"""
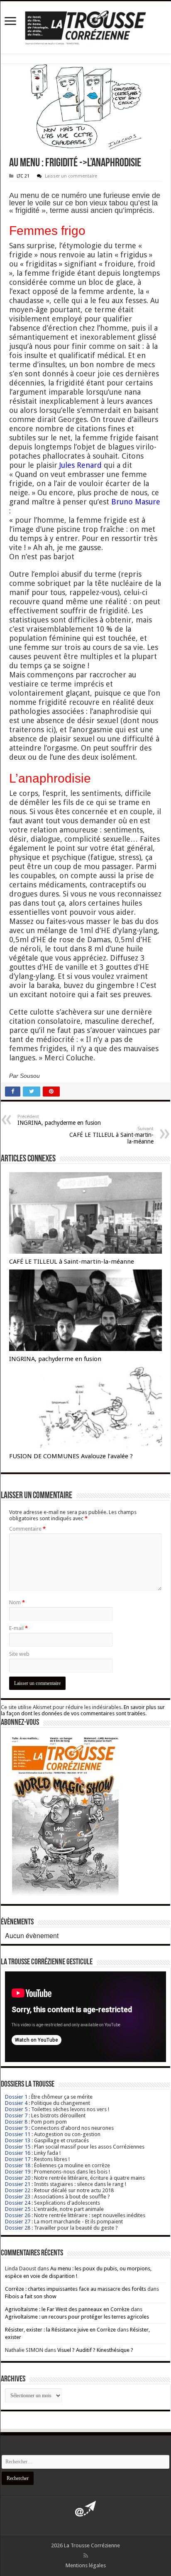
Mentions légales (86, 2565)
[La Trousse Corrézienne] (85, 26)
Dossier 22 (17, 2190)
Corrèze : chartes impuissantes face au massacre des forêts (75, 2289)
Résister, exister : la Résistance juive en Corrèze (60, 2330)
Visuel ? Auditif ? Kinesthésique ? (95, 2350)
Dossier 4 (16, 2103)
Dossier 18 (17, 2165)
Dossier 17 (17, 2159)
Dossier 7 (16, 2115)
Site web (19, 1654)
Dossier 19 (17, 2171)
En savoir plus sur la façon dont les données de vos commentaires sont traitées (83, 1710)
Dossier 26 (17, 2215)
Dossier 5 (16, 2109)
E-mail (18, 1628)
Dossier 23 (17, 2196)
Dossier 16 (17, 2153)
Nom (17, 1602)
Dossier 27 (17, 2221)
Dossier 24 (17, 2203)
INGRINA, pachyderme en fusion (59, 1120)
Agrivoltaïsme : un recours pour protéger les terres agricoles (77, 2317)
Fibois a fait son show (30, 2296)
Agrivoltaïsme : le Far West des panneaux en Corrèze (67, 2309)
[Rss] (86, 2556)
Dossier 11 (17, 2134)
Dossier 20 (17, 2178)
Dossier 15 (17, 2147)
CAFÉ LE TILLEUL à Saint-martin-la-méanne (111, 1135)
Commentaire (27, 1529)
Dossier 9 (16, 2128)
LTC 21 (23, 176)
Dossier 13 (17, 2140)
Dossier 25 (17, 2209)
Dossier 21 (17, 2184)
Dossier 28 (17, 2228)
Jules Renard (80, 465)
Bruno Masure (135, 501)
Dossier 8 (16, 2122)
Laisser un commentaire (71, 176)
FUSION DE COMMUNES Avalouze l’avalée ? (71, 1456)
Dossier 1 (16, 2097)
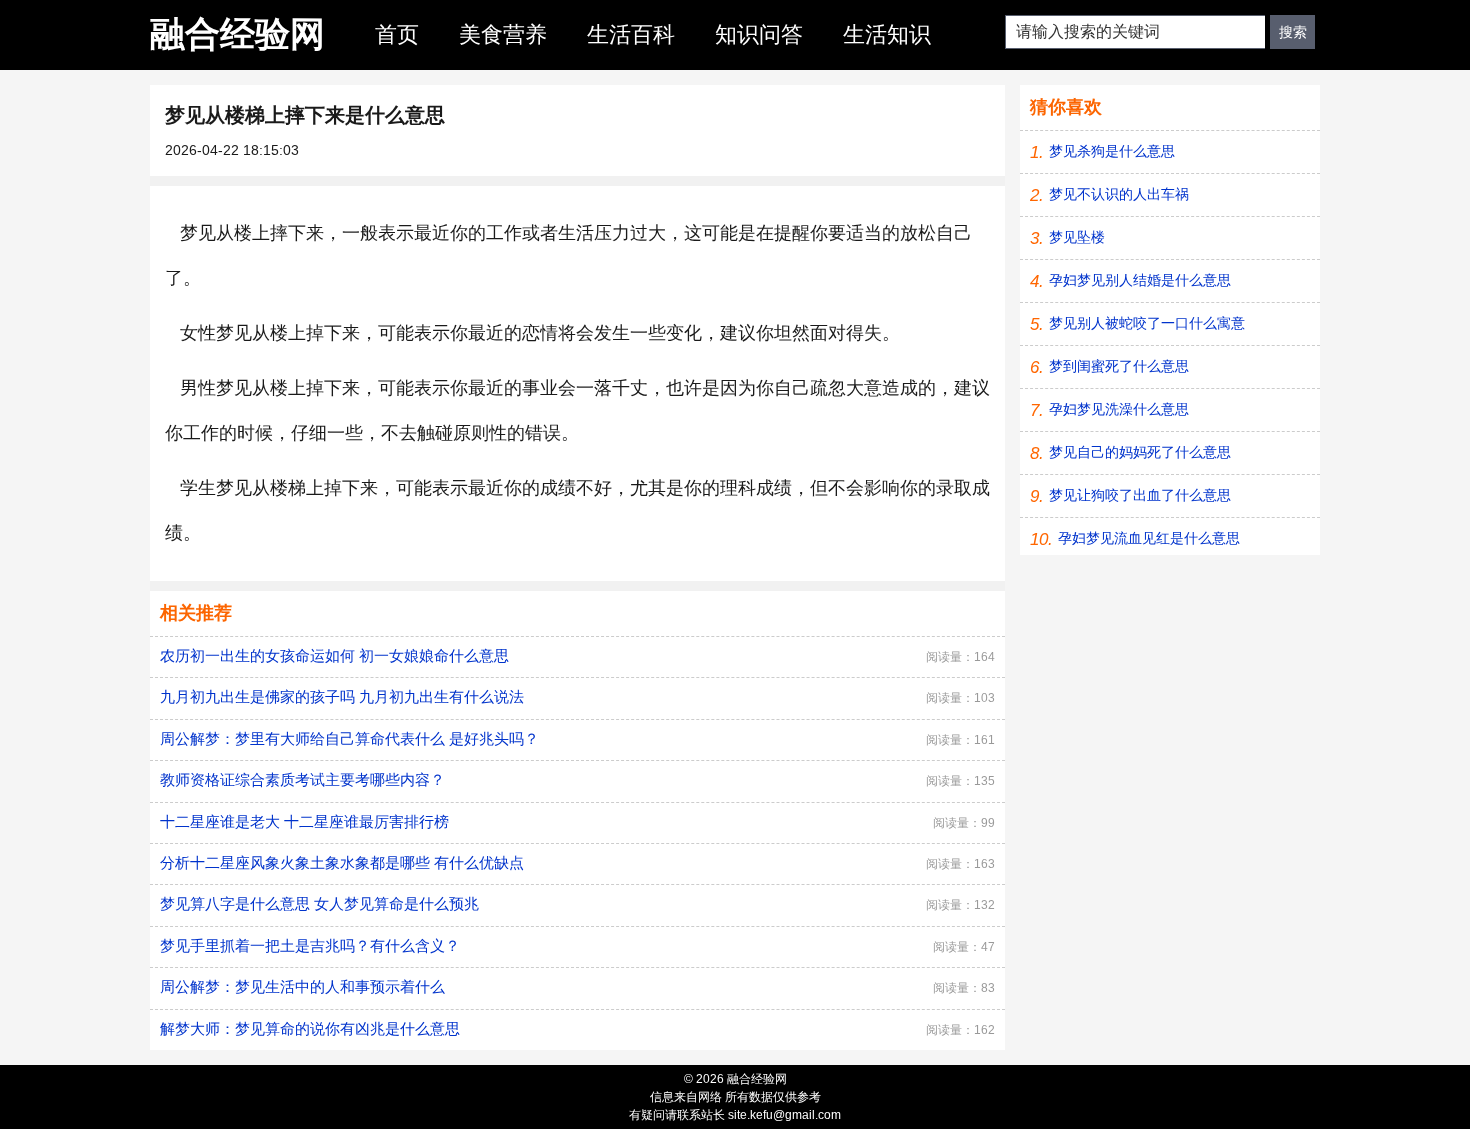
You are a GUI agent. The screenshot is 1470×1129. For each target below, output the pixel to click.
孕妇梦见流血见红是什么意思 (1149, 538)
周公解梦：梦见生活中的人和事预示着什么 (302, 986)
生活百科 (631, 34)
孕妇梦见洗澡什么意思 (1119, 409)
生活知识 (887, 34)
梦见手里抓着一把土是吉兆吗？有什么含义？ (310, 945)
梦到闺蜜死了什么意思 (1119, 366)
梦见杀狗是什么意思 (1112, 151)
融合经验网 (237, 33)
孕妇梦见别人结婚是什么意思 (1140, 280)
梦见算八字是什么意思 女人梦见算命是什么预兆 (319, 903)
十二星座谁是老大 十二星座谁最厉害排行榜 (304, 821)
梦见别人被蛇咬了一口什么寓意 (1147, 323)
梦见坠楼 (1077, 237)
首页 (397, 34)
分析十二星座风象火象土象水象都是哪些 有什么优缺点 (342, 862)
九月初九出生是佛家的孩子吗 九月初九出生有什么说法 (342, 696)
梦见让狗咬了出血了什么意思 (1140, 495)
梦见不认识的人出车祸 (1119, 194)
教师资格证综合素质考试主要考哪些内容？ (302, 779)
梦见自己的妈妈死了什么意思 (1140, 452)
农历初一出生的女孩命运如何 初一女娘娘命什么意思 (334, 655)
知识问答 (759, 34)
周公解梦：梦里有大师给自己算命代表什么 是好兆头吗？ (349, 738)
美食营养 (503, 34)
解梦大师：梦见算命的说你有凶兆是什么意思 (310, 1028)
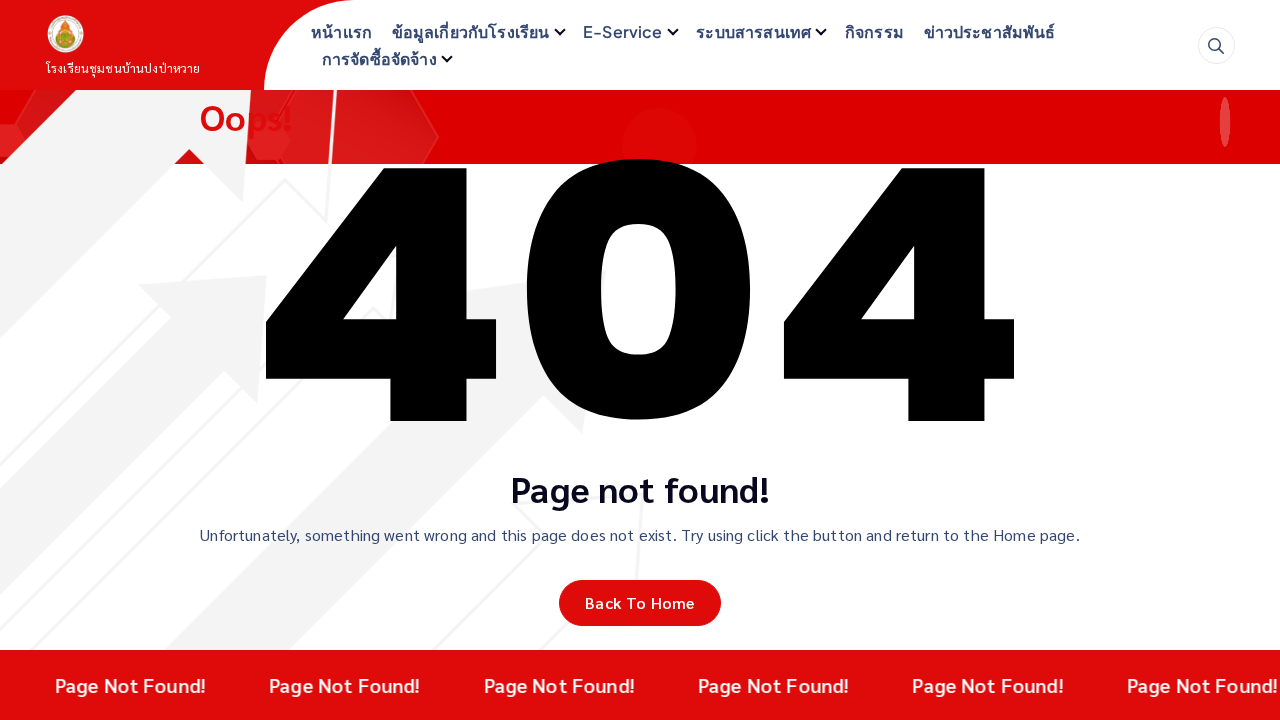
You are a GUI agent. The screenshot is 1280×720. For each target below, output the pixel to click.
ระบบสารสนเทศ (753, 31)
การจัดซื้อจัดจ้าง (379, 58)
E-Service (622, 31)
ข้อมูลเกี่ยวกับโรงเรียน (471, 31)
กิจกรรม (874, 31)
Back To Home (640, 602)
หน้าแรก (341, 31)
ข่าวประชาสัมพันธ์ (990, 31)
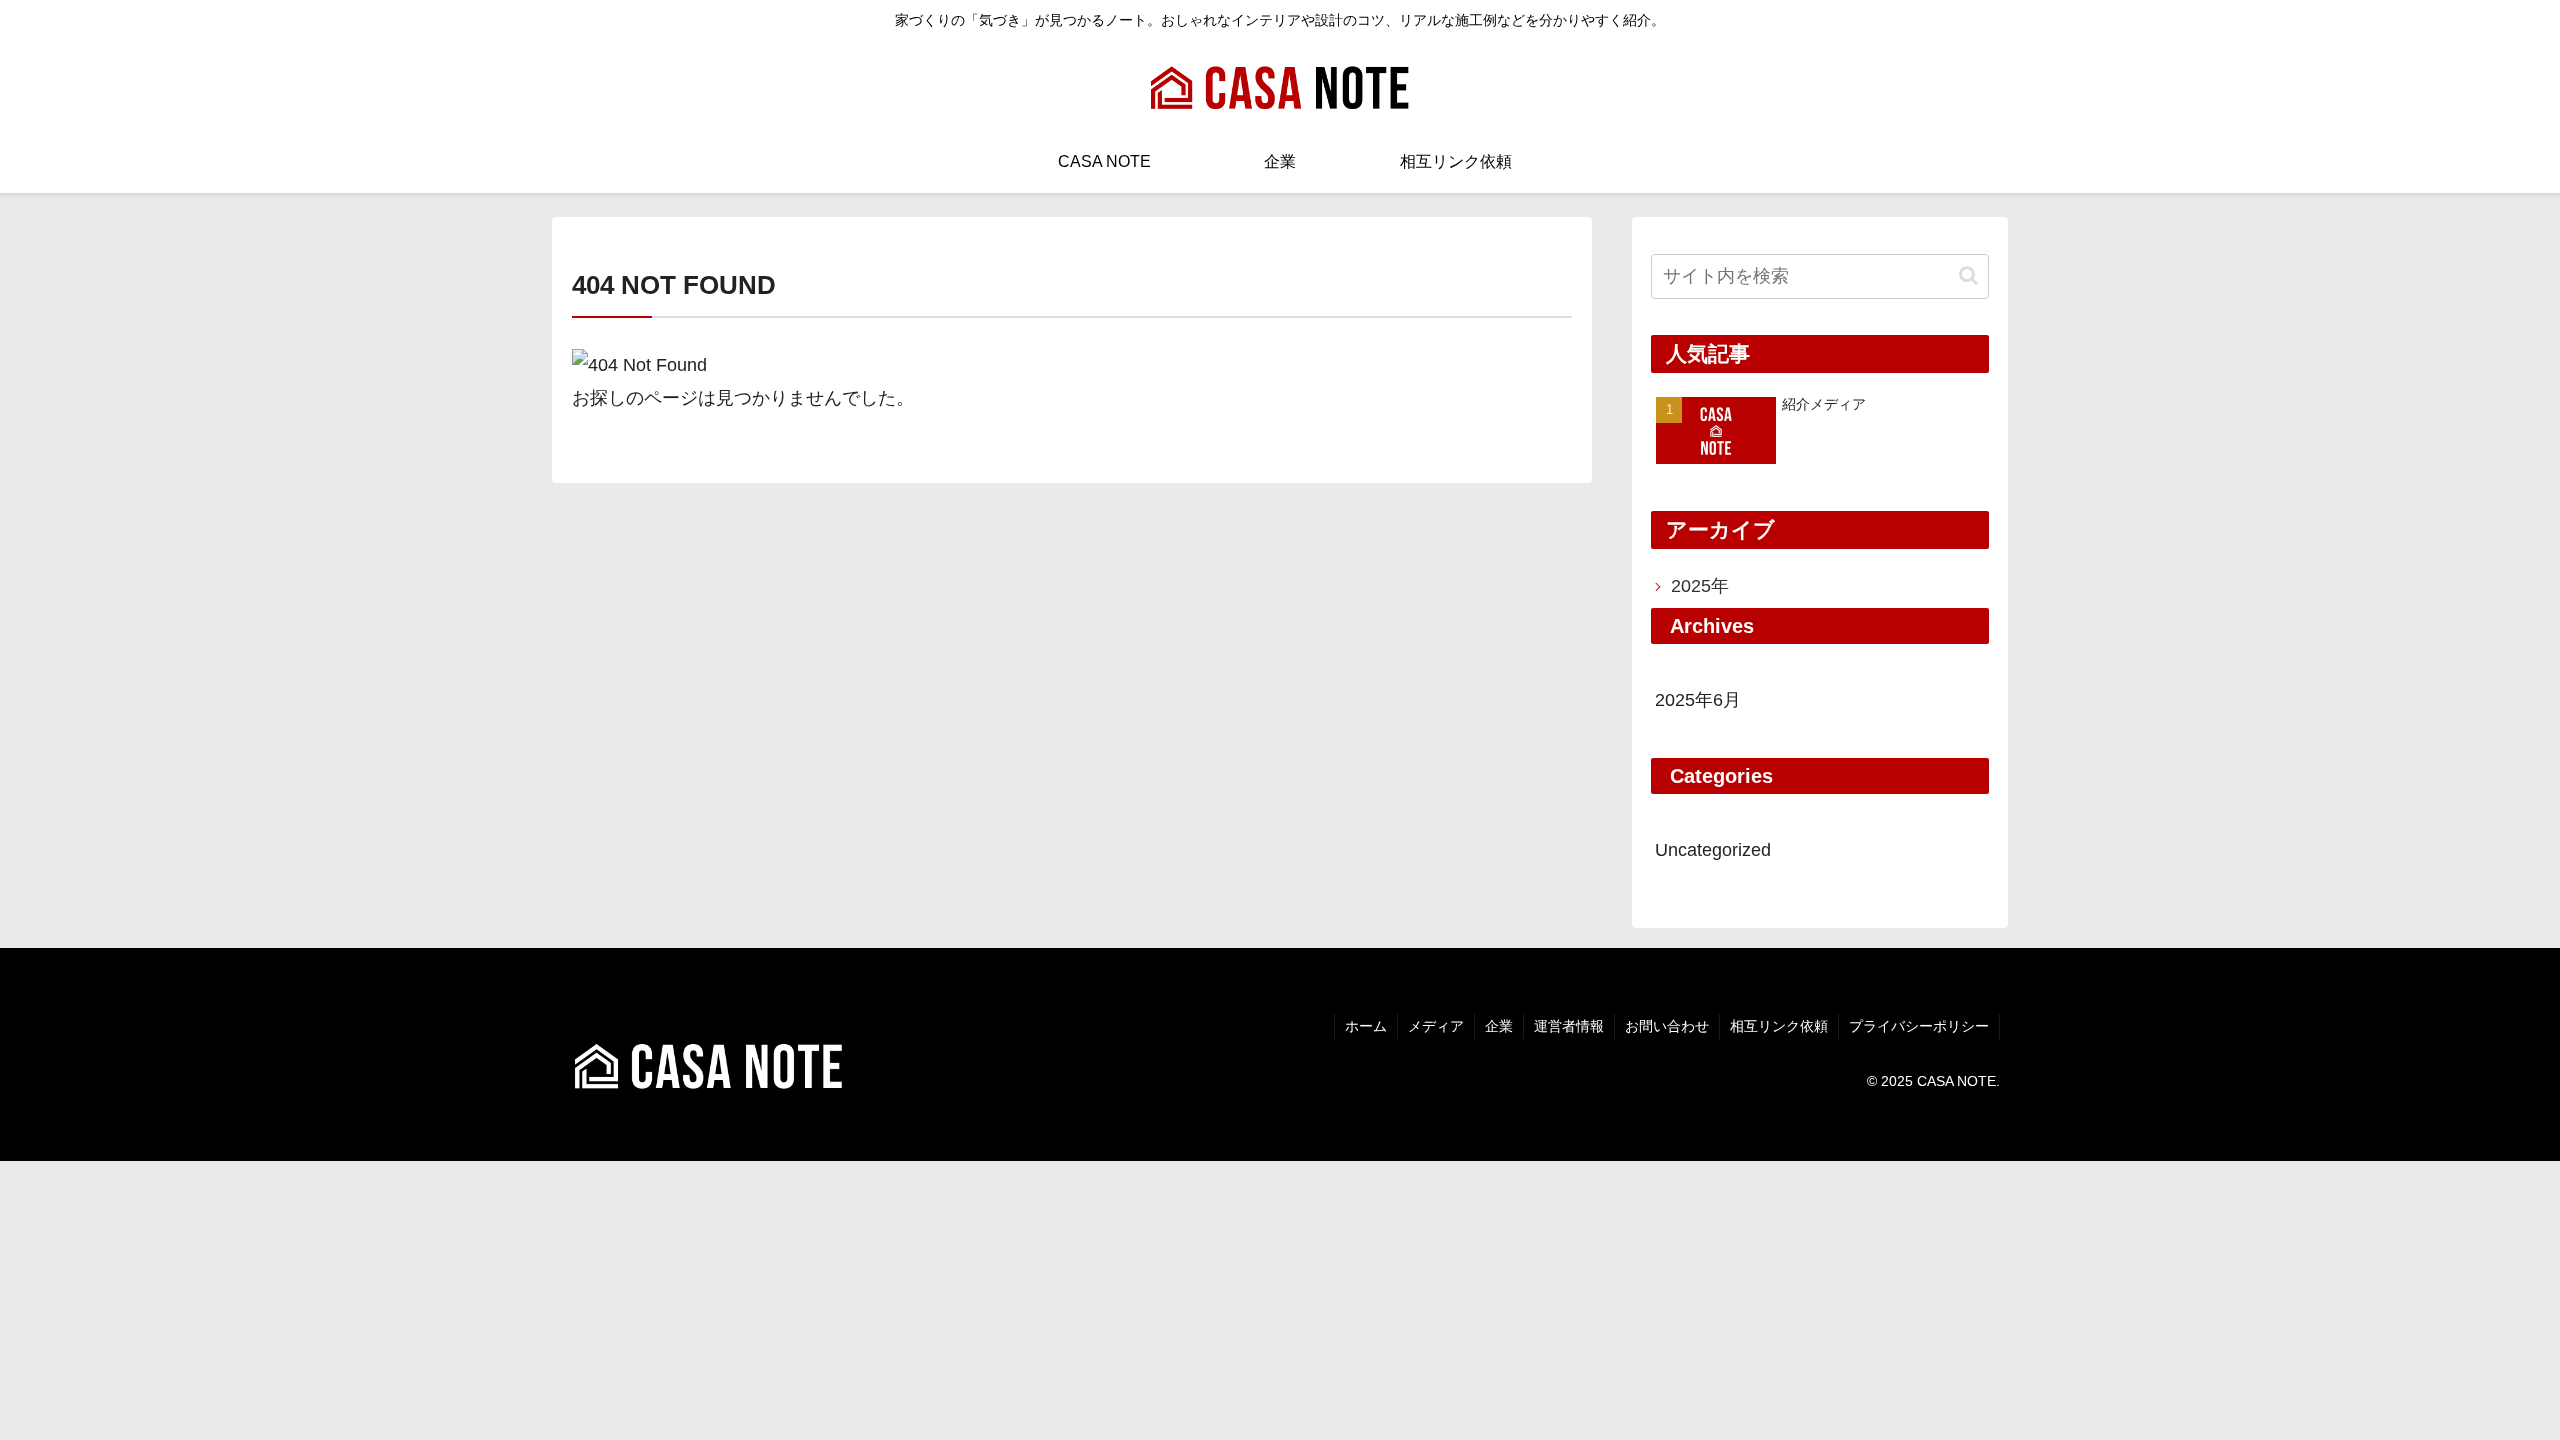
"""
== Task prompt ==
Where a picture appears in the material above, skip it, and print the rest exactly.

== Solution for this exercise ==
Mentions légales (86, 2565)
[La Trousse Corrézienne] (85, 26)
Dossier 22 (17, 2190)
Corrèze : chartes impuissantes face au massacre des forêts (75, 2289)
Résister, exister : la Résistance juive en Corrèze (60, 2330)
Visuel ? Auditif ? Kinesthésique ? (95, 2350)
Dossier 4 (16, 2103)
Dossier 18 (17, 2165)
Dossier 17 (17, 2159)
Dossier 7 (16, 2115)
Site web (19, 1654)
Dossier 19 (17, 2171)
En savoir plus sur la façon dont les données de vos commentaires sont traitées (83, 1710)
Dossier 26 (17, 2215)
Dossier 5 (16, 2109)
E-mail (18, 1628)
Dossier 23 (17, 2196)
Dossier 16 (17, 2153)
Nom (17, 1602)
Dossier 27 (17, 2221)
Dossier 24 (17, 2203)
INGRINA, pachyderme en fusion (59, 1120)
Agrivoltaïsme : un recours pour protéger les terres agricoles (77, 2317)
Fibois a fait son show (30, 2296)
Agrivoltaïsme : le Far West des panneaux en Corrèze (67, 2309)
[Rss] (86, 2556)
Dossier 11 (17, 2134)
Dossier 20 (17, 2178)
Dossier 15 (17, 2147)
CAFÉ LE TILLEUL à Saint-martin-la-méanne (111, 1135)
Commentaire (27, 1529)
Dossier 9 (16, 2128)
LTC 21 (23, 176)
Dossier 13 (17, 2140)
Dossier 25 (17, 2209)
Dossier 21 (17, 2184)
Dossier 28 (17, 2228)
Jules Renard (80, 465)
Bruno Masure (135, 501)
Dossier 8 (16, 2122)
Laisser un commentaire (71, 176)
FUSION DE COMMUNES Avalouze l’avalée ? (71, 1456)
Dossier 1 (16, 2097)
You are a GUI agent. The screenshot is 1470×1129. For each target below, output the pixel to click.
孕妇梦见流血见红是什么意思 (1149, 538)
周公解梦：梦见生活中的人和事预示着什么 (302, 986)
生活百科 (631, 34)
孕妇梦见洗澡什么意思 (1119, 409)
生活知识 (887, 34)
梦见手里抓着一把土是吉兆吗？有什么含义？ (310, 945)
梦到闺蜜死了什么意思 (1119, 366)
梦见杀狗是什么意思 (1112, 151)
融合经验网 (237, 33)
孕妇梦见别人结婚是什么意思 (1140, 280)
梦见算八字是什么意思 女人梦见算命是什么预兆 (319, 903)
十二星座谁是老大 十二星座谁最厉害排行榜 (304, 821)
梦见别人被蛇咬了一口什么寓意 (1147, 323)
梦见坠楼 (1077, 237)
首页 (397, 34)
分析十二星座风象火象土象水象都是哪些 有什么优缺点 (342, 862)
九月初九出生是佛家的孩子吗 九月初九出生有什么说法 (342, 696)
梦见让狗咬了出血了什么意思 (1140, 495)
梦见不认识的人出车祸 (1119, 194)
教师资格证综合素质考试主要考哪些内容？ (302, 779)
梦见自己的妈妈死了什么意思 (1140, 452)
农历初一出生的女孩命运如何 初一女娘娘命什么意思 (334, 655)
知识问答 (759, 34)
周公解梦：梦里有大师给自己算命代表什么 是好兆头吗？ (349, 738)
美食营养 (503, 34)
解梦大师：梦见算命的说你有凶兆是什么意思 (310, 1028)
You are a GUI agent. The screenshot is 1280×720. For each target below, output the pixel to click.
ระบบสารสนเทศ (753, 31)
การจัดซื้อจัดจ้าง (379, 58)
E-Service (622, 31)
ข้อมูลเกี่ยวกับโรงเรียน (471, 31)
กิจกรรม (874, 31)
Back To Home (640, 602)
หน้าแรก (341, 31)
ข่าวประชาสัมพันธ์ (990, 31)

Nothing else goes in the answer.